Répondez d'après le texte fourni :
1. Jusqu'à quelle date le spectacle est-il à l'affiche du théâtre La piscine ?
2. Quel acteur tient le rôle de Scapin ?
3. Quel pays et quelle époque le décor évoque-t-il ?

TEXTE FOURNI »
· · · · ·

Châtenay Malabry, théâtre La piscine, jusqu’au 13 novembre

Les Fourberies de Scapin d’après Molière

Scapin selon Omar Porras : réjouissant !

Les Fourberies de Scapin d'après Molière

Le metteur en scène Colombien Omar Porras a construit un univers très personnel qui exploite différents registres et où domine souvent un esprit baroque sud américain qui conjugue démesure et distance ironique. De l’exceptionnel Noces de sang de Lorca (1997) à ces Fourberies de Scapin d’après Molière, en passant par Ay Quixote d’après Cervantès (2001), La Visite de la vieille dame de Dürrenmat (2004) ou encore El Don Juan d’après Tirso de Molina (2005) ou Maître Puntila et son valet Matti de Brecht (2007), le jeu de l’acteur occupe une place privilégiée.

L’art des acteurs est dans les détails

A travers le travail du masque et de la gestuelle qui emprunte à la pantomime, les corps sont toujours éminemment signifiants, sans cesse en mouvement, même infimes, d’une expressivité faite de myriades de signes presque subliminaux sans que cette abondance paraisse jamais gratuite ni pesante. Il s’en dégage une vitalité tourbillonnante qui réclame des acteurs une certaine virtuosité. Chacun a défini une attitude symbolique nourrie d’une multitude d’indices et construit son jeu en fonction des fortes contraintes du masque, ou des postiches, et d’un costume totalement kitch. Se retrouver affubler d’oreilles en chou-fleur et d’un dentier énorme, d’un costume de clown à gros carreaux ou de collants rose bonbon influe fatalement sur le jeu. Omar Porras a su réinventer des types. La partition que les acteurs ont à jouer dans ces Fourberies est particulièrement complexe. Comme en musique, le bon tempo décide du relief des séquences. Parce qu’on est au royaume de la farce et de la commedia dell’arte, tout est surligné de gros traits de couleur et une part est faite à l’improvisation dont les acteurs usent avec talent, prenant joyeusement le public à partie mais sans aucune démagogie. Des scènes en ombres chinoises suggèrent ce qui n’est que raconté.

Une mise en scène enlevée

Omar Porras emboîte le pas de Molière avec fidélité jusque dans les libertés qu’il prend par rapport au texte faisant surgir ça et là quelques pans d’actualité. Le décor évoque l’Italie et les années 1950, rencontre improbable d’un bar jaune fluo et d’un jukebox clignotant avec l’ambiance pastel du décor discrètement italianisant. La comédie est conduite avec une belle alacrité par des acteurs, tous épatants, dont Lionel Lingelser qui interprète ce fieffé Scapin. Il mène la danse tout en finesse, jouant d’une riche palette de sentiments, toujours en connivence avec ses partenaires. En plus d’être un valet roué et intelligent qui se met au service de la jeunesse et de l’amour contre le conformisme étriqué des vieux parents, ce Scapin-là met de l’élégance, de la subtilité dans ces manières qui ont parfois quelque chose de félin, une sorte de noblesse naturelle qui l’élève au-dessus de ses maîtres. Lionel Lingelser fait merveille dans les fameux morceaux de bravoure comme la rossée de madame Géronte prisonnière d’un sac poubelle ou le numéro final destiné à se faire pardonner ses fourberies.

· · · · ·

MATÉRIEL »
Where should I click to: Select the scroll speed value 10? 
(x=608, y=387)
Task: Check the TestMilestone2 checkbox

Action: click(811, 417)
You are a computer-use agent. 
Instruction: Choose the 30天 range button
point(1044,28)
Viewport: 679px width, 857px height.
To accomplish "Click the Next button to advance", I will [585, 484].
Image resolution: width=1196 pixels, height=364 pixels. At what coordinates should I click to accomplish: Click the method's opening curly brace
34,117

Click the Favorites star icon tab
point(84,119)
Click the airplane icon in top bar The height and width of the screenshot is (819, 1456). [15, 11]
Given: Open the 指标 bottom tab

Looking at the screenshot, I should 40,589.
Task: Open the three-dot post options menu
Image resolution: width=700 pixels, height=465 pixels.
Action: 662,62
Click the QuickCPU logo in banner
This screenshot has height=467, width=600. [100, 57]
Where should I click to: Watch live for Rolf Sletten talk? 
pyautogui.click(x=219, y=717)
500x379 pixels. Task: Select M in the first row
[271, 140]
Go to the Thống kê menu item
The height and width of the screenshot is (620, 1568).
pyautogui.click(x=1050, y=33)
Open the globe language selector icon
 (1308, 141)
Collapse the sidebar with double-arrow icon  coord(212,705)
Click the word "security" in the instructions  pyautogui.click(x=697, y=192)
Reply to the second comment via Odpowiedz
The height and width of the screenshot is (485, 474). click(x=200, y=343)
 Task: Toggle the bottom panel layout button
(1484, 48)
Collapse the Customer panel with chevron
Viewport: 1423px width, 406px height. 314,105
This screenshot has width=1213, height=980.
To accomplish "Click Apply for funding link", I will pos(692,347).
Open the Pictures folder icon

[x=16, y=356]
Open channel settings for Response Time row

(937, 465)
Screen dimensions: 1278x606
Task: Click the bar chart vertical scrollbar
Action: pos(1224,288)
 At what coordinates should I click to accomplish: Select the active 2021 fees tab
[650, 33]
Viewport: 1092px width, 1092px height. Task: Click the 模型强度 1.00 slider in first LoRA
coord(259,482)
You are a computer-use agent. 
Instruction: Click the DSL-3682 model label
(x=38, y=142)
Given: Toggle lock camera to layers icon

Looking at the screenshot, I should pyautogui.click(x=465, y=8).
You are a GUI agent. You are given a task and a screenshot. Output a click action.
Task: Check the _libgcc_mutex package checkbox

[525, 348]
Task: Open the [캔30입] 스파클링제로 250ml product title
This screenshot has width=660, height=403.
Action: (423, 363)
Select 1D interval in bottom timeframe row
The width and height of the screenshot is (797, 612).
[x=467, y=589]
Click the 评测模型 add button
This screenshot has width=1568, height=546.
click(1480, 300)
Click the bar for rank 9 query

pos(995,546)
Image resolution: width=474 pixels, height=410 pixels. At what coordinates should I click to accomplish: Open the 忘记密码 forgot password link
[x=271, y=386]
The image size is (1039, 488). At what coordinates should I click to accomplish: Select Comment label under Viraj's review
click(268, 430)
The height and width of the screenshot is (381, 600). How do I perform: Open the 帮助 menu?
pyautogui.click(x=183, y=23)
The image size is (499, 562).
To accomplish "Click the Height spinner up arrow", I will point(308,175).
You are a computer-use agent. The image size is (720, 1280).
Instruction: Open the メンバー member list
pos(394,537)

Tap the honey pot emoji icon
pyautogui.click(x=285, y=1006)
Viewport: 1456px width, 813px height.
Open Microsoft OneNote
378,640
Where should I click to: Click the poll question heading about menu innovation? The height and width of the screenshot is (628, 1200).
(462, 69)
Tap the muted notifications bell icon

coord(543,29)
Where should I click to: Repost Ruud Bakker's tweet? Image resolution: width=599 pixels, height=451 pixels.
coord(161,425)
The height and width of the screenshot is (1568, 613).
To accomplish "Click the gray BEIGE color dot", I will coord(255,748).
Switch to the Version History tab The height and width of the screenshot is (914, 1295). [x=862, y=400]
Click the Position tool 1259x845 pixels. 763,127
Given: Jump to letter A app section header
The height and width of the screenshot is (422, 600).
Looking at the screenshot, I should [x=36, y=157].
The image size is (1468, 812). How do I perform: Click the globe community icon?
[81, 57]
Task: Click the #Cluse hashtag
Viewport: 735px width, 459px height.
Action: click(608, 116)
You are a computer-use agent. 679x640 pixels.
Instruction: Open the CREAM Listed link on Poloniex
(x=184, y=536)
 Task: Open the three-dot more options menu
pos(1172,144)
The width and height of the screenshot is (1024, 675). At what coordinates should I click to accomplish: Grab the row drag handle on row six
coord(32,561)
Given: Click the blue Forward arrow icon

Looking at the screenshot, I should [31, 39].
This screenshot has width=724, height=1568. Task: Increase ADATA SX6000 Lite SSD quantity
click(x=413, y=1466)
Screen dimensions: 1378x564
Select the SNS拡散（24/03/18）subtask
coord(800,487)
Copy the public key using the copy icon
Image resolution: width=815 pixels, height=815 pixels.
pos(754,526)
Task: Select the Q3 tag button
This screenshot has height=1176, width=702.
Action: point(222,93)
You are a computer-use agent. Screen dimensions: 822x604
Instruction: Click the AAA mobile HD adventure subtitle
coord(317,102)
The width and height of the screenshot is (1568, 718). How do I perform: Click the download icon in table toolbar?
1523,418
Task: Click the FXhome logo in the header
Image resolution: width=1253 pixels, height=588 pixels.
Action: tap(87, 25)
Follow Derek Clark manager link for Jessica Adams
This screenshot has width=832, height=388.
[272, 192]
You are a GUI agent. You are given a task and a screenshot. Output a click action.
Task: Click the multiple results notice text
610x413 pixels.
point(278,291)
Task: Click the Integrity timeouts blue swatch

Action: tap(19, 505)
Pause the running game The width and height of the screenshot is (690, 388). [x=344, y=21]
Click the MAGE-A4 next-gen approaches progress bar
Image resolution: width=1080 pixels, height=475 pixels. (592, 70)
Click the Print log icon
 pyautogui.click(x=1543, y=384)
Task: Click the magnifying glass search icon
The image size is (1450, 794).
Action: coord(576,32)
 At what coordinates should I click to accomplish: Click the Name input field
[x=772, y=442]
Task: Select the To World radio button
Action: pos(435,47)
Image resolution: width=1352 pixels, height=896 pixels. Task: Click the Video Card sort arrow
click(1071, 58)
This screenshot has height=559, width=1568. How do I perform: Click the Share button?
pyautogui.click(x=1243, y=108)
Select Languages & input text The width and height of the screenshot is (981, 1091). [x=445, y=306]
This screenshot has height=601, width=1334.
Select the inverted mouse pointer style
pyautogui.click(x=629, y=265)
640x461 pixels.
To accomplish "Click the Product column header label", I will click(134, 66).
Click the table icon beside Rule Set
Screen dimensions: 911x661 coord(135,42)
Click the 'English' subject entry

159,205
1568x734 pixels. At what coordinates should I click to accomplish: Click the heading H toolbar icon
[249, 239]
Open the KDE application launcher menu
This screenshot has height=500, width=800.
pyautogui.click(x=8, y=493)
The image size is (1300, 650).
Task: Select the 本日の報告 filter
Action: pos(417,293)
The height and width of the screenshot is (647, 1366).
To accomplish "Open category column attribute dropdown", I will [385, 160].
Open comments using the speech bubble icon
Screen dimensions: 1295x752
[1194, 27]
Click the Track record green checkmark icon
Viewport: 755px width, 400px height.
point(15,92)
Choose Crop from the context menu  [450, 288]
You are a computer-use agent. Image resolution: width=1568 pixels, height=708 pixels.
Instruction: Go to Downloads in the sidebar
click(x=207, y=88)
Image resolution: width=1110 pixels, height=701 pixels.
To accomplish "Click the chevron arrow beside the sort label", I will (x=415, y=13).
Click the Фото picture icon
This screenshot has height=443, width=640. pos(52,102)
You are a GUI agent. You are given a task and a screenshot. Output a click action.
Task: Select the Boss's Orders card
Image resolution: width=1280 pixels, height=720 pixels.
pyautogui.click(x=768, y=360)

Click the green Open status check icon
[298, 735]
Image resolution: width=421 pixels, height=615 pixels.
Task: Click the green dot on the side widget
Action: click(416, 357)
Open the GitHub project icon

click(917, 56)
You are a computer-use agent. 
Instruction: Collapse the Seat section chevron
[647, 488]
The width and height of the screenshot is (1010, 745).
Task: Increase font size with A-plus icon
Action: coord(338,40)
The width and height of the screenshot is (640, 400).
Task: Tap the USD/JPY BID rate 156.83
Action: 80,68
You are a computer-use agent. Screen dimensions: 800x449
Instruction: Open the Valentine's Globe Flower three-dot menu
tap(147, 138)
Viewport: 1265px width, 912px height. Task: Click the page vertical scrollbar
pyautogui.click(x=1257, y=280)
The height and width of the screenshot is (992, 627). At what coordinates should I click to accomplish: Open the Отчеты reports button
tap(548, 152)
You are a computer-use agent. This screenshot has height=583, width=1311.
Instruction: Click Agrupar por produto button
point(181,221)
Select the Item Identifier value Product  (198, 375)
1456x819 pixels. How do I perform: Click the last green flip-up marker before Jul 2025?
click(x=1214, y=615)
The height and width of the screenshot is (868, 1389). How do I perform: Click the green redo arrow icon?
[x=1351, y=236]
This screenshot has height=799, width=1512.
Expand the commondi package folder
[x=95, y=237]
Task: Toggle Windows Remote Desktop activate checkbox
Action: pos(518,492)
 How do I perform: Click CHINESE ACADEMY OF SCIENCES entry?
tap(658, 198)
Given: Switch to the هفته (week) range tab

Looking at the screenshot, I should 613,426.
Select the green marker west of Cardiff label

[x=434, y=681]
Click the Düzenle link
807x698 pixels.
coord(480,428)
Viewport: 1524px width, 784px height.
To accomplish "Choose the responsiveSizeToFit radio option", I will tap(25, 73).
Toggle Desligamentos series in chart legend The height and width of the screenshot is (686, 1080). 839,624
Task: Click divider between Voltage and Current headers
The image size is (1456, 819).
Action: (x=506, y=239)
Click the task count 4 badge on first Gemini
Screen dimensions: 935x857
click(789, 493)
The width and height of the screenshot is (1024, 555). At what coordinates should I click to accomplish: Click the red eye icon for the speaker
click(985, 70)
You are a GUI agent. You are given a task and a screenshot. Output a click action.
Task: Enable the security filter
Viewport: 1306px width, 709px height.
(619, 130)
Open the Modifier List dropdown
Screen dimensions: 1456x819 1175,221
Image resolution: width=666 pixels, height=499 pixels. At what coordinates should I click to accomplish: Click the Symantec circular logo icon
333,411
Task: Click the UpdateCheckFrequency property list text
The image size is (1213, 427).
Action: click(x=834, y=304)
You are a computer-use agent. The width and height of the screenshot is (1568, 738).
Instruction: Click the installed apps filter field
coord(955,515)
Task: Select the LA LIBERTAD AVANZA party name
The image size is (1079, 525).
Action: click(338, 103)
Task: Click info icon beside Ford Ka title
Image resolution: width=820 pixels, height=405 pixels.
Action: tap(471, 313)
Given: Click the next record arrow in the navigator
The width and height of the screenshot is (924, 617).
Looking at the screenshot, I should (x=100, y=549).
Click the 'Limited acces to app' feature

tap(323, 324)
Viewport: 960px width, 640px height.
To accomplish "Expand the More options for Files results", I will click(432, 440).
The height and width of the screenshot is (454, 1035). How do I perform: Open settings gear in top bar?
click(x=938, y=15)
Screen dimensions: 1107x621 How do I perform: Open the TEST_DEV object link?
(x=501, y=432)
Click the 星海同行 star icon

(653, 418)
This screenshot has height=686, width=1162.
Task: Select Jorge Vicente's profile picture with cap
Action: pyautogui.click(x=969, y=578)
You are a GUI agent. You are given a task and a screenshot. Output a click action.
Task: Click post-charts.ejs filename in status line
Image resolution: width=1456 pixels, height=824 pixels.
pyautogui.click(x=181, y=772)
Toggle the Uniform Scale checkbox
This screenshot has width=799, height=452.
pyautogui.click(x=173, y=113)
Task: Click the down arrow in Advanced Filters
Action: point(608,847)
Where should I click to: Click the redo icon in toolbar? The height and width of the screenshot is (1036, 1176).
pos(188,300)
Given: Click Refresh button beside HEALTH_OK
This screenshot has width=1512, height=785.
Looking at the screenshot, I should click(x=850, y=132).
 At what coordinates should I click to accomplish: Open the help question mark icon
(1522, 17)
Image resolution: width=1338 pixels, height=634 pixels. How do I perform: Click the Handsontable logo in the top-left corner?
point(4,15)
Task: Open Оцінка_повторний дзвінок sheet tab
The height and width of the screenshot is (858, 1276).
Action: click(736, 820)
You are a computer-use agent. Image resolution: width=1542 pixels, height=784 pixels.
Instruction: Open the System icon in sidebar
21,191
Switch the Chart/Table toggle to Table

· · · · ·

RÉPONSE »
1. Jusqu'au 13 novembre.
2. Lionel Lingelser.
3. L'Italie et les années 1950.